***** RECORD EXTRACTS *****
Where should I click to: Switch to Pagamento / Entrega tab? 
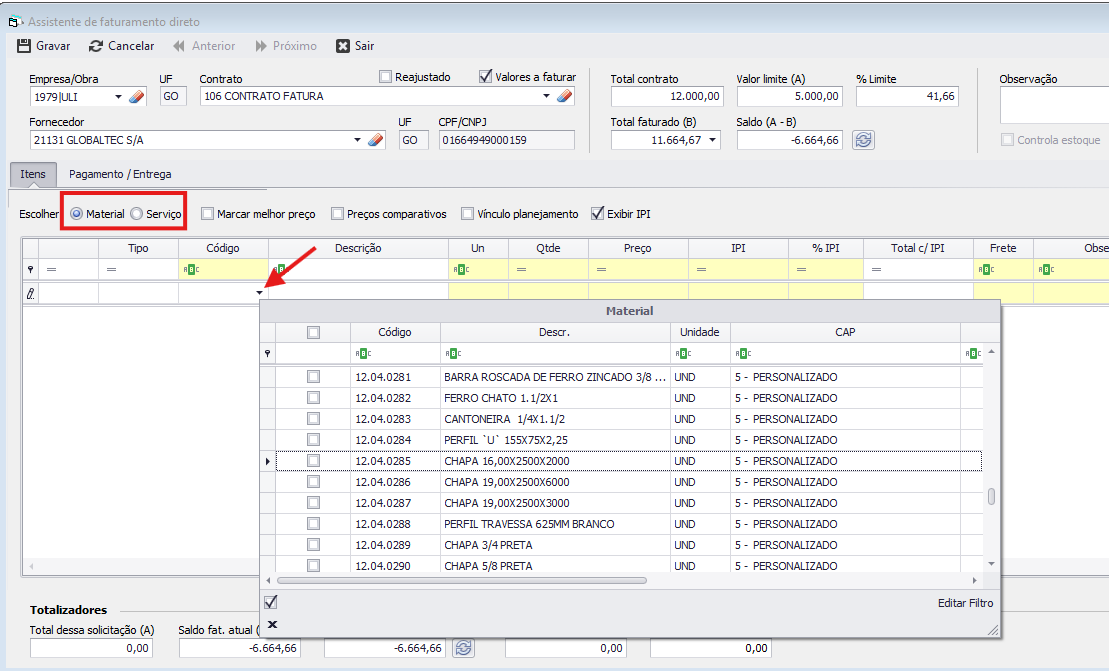(x=120, y=174)
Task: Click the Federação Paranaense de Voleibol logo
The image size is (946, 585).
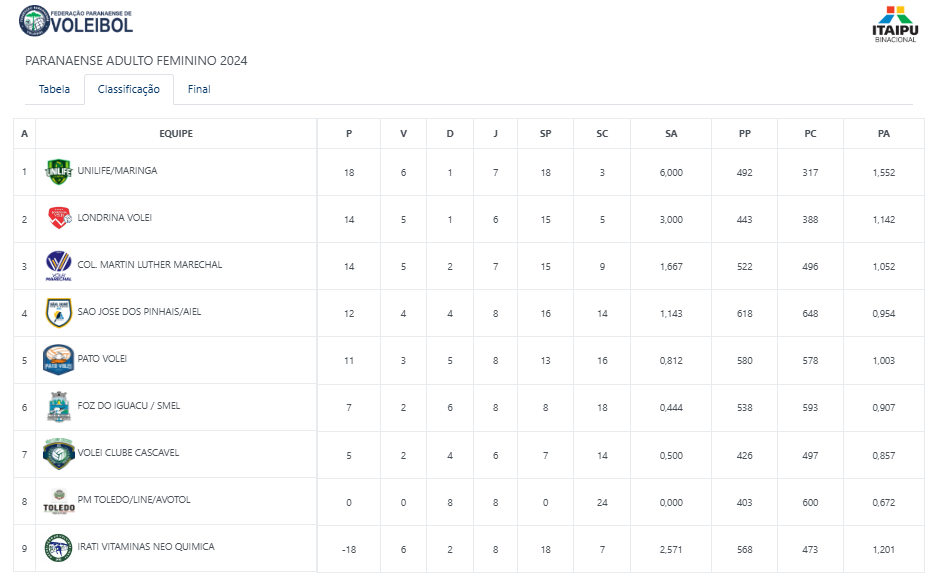Action: (x=75, y=21)
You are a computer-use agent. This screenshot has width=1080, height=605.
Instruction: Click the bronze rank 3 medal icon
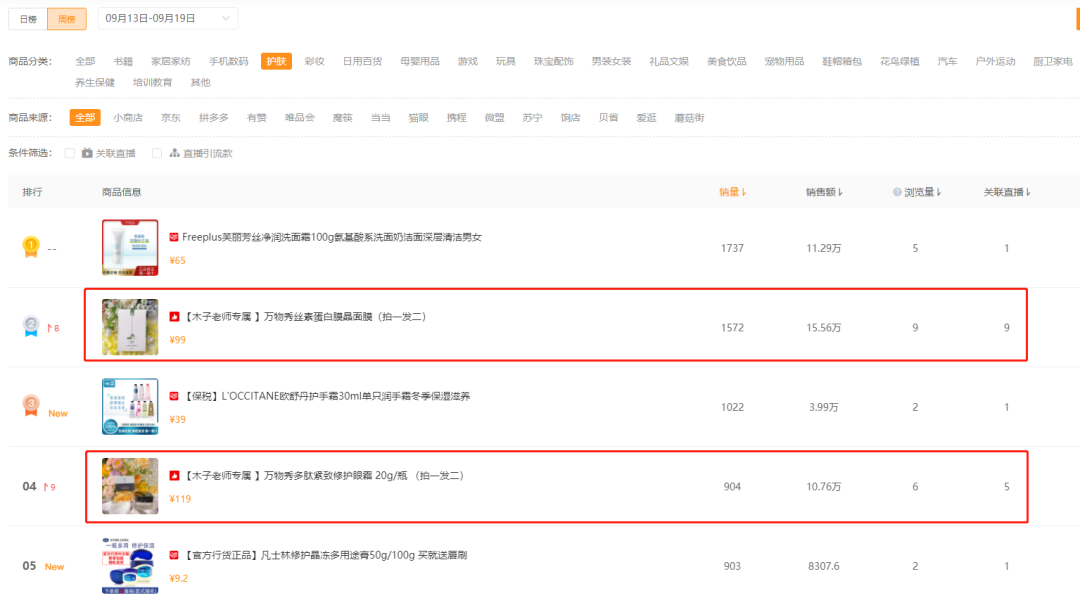pyautogui.click(x=31, y=405)
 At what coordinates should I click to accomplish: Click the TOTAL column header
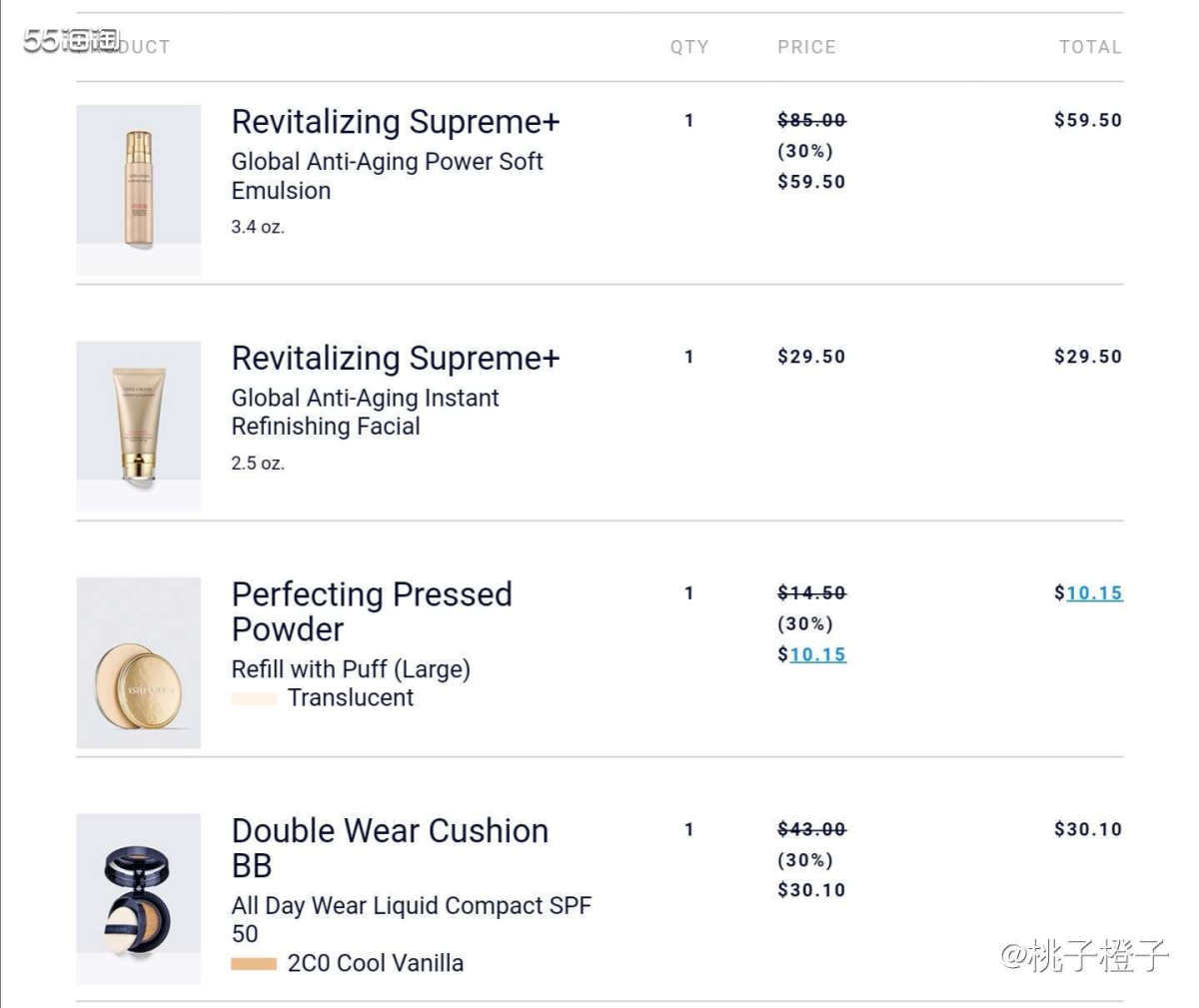[x=1090, y=47]

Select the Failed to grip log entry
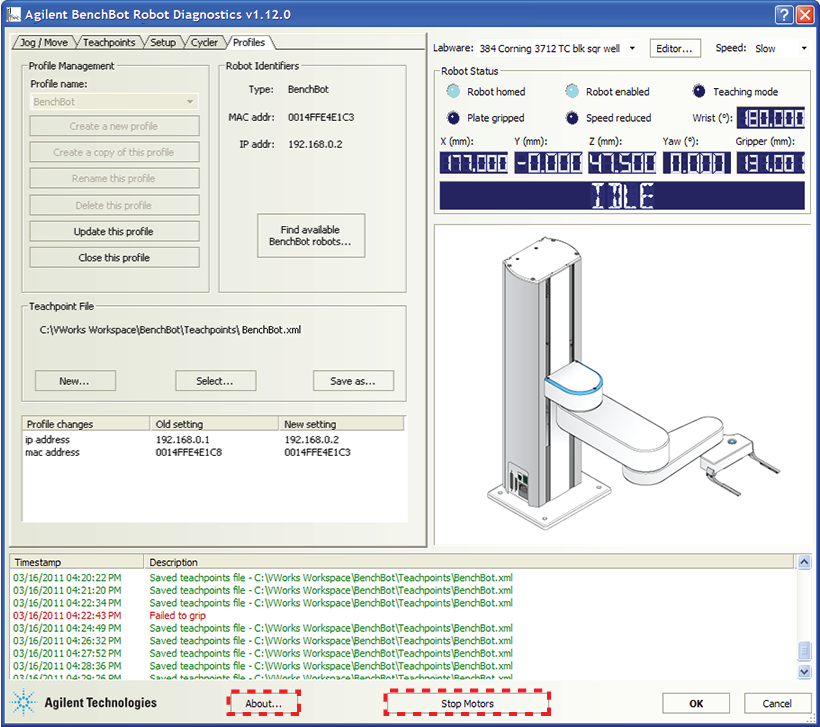coord(179,615)
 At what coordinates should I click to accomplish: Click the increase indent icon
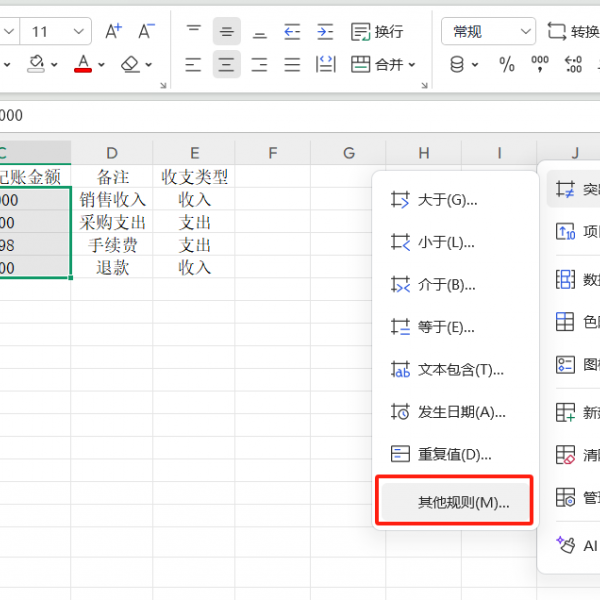click(x=325, y=32)
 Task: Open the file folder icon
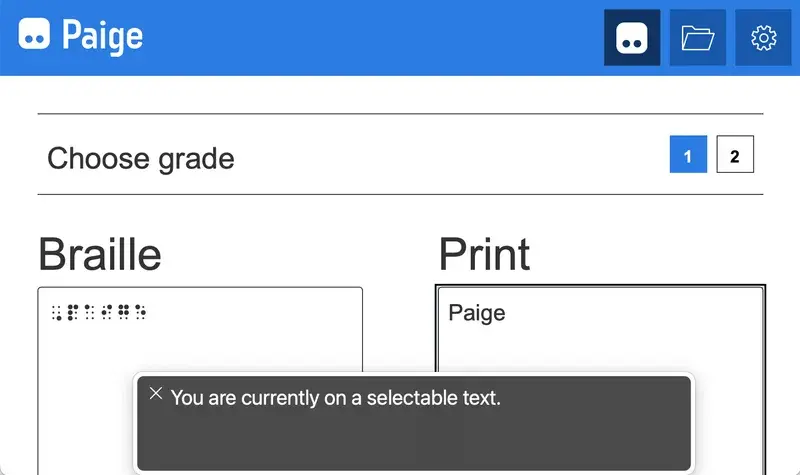click(697, 38)
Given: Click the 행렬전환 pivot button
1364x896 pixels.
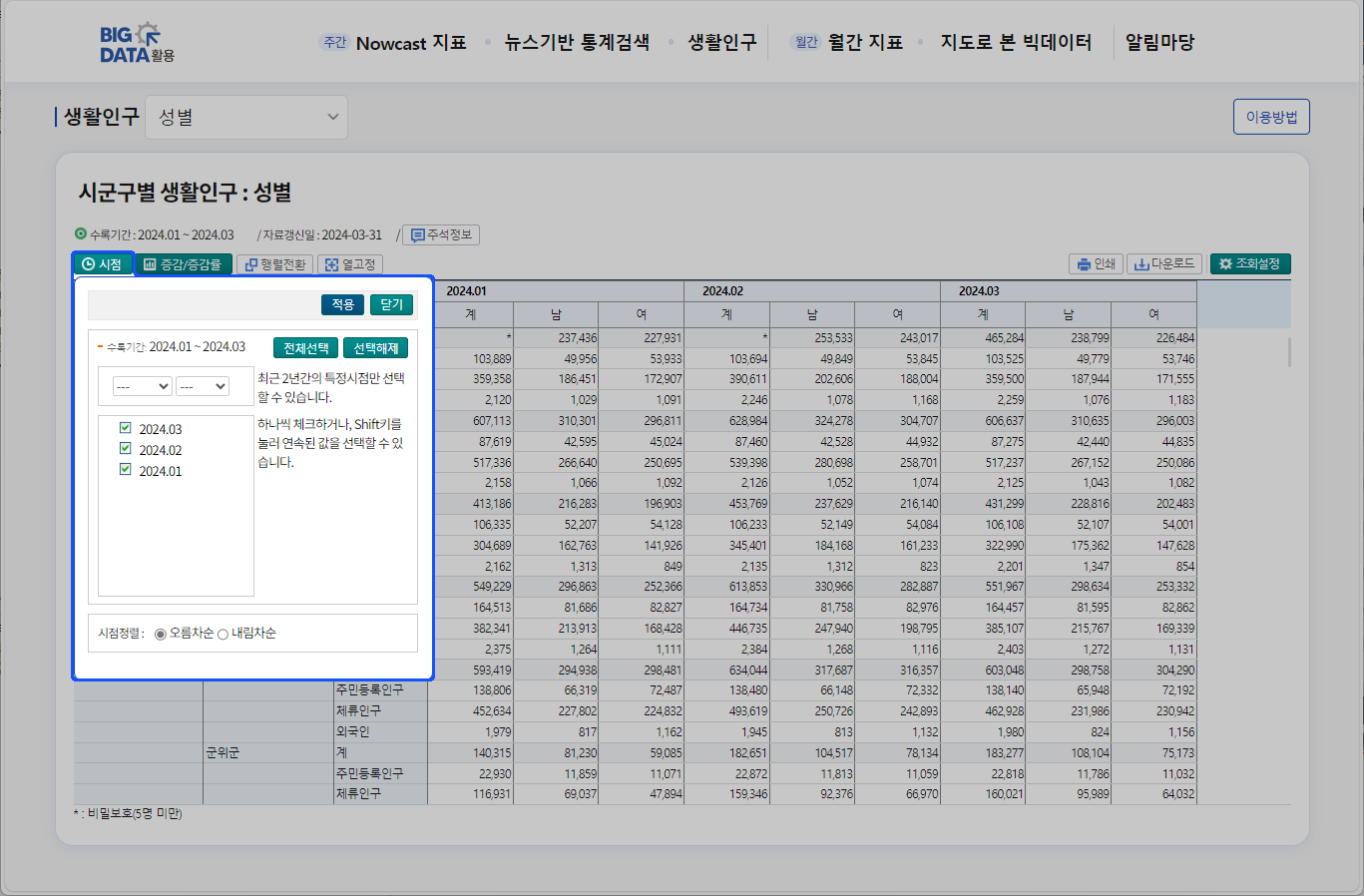Looking at the screenshot, I should coord(275,264).
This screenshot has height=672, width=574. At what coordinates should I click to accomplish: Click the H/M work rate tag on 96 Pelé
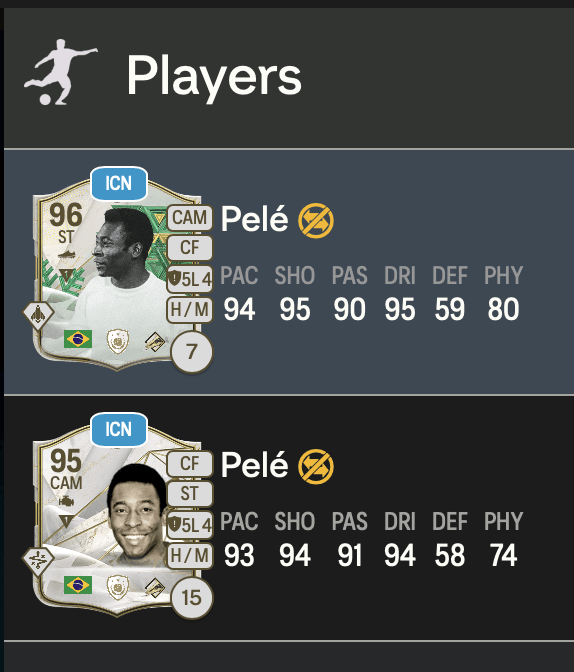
*****
● **DIRECTIONS FOR THIS TASK**: Your reply should give again exactly the lines from the one with "Task: Open the file folder icon" through the last line of the data, with both ends included and pictures left out.

● **YOUR SOLUTION**:
 Task: Open the file folder icon
click(697, 38)
Given: Click the 행렬전환 pivot button
1364x896 pixels.
Looking at the screenshot, I should coord(275,264).
This screenshot has height=672, width=574. At what coordinates should I click to accomplish: Click the H/M work rate tag on 96 Pelé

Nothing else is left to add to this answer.